Several case reports on epicardial ablation for the LAA highlighted the difficulty of endocardial ablation because of reticulated pectinate muscles and variations in tissue thickness., Guo et al observed that approximately 28% of patients with focal AT originating from the right or left atrial appendage were finally treated by appendectomy after RFCA failure.

Our case resulted in a transient success of cessation, although recurrence was observed after the session. We decided on the surgical approach instead of retrying the RFCA because early weaning from ECMO was recommended for avoiding ECMO-related complications.

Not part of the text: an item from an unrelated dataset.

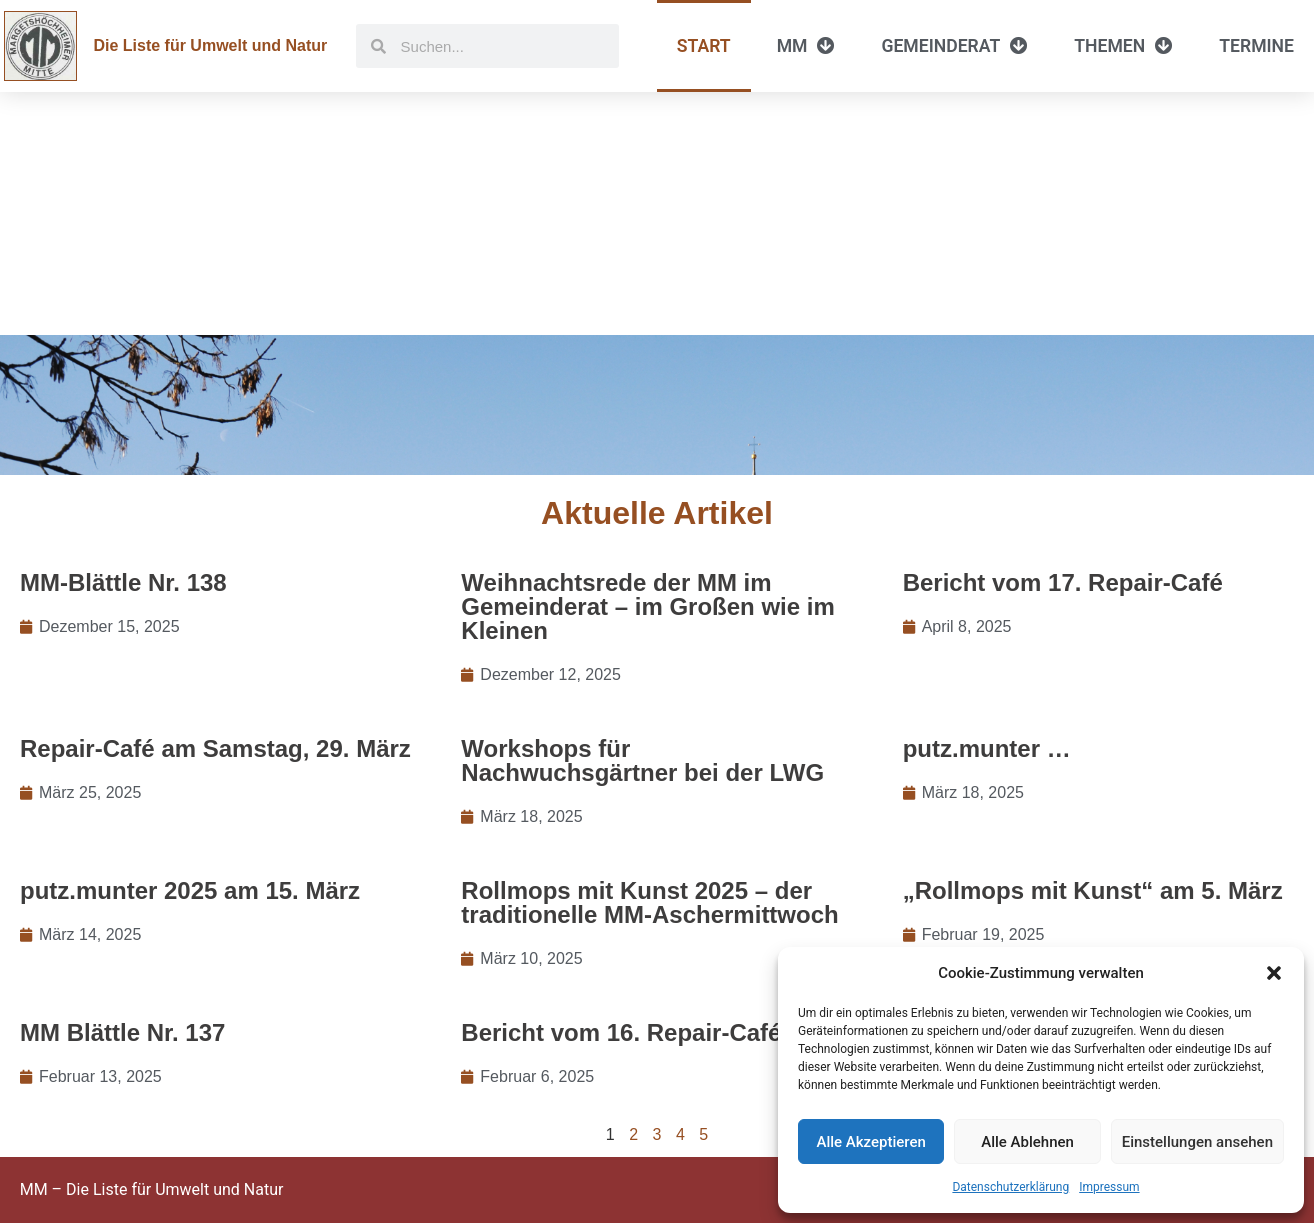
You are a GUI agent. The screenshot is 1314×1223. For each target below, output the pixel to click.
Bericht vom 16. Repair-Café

Our case is instructive in the sense that it revealed the depth and severity of histologic changes of the LAA made by the RFCA in a pediatric patient examined the next day after the procedure. Pathologic assessment of the ablation lesion showed the appearance of a distinct zone of coagulative necrosis with edema just beneath the epicardium. The risk of cardiac perforation by a second RFCA attempt might increase as the result of a fragile lesion because remodeling with fibroplasia and fibrosis would increase beyond 7 days after the ablation procedure, and cardiac perforation would be critical during anticoagulation therapy in support of ECMO.

Follow-Up

One year after surgical treatment, the patient maintained normal sinus rhythm, and the LV function recovered fully with an ejection fraction of 0.62 and normal LV volume.

Conclusions

AT originating from the LAA was successfully treated with RFCA and surgery. Because of the thin wall of the LAA and the high risk of cardiac perforation, this case report underlines the importance of choosing appropriate approaches depending on the peculiarities of individual patients and consideration of the risks and benefits.

Funding Support and Author Disclosures

The authors have reported that they have no relationships relevant to the contents of this paper to disclose.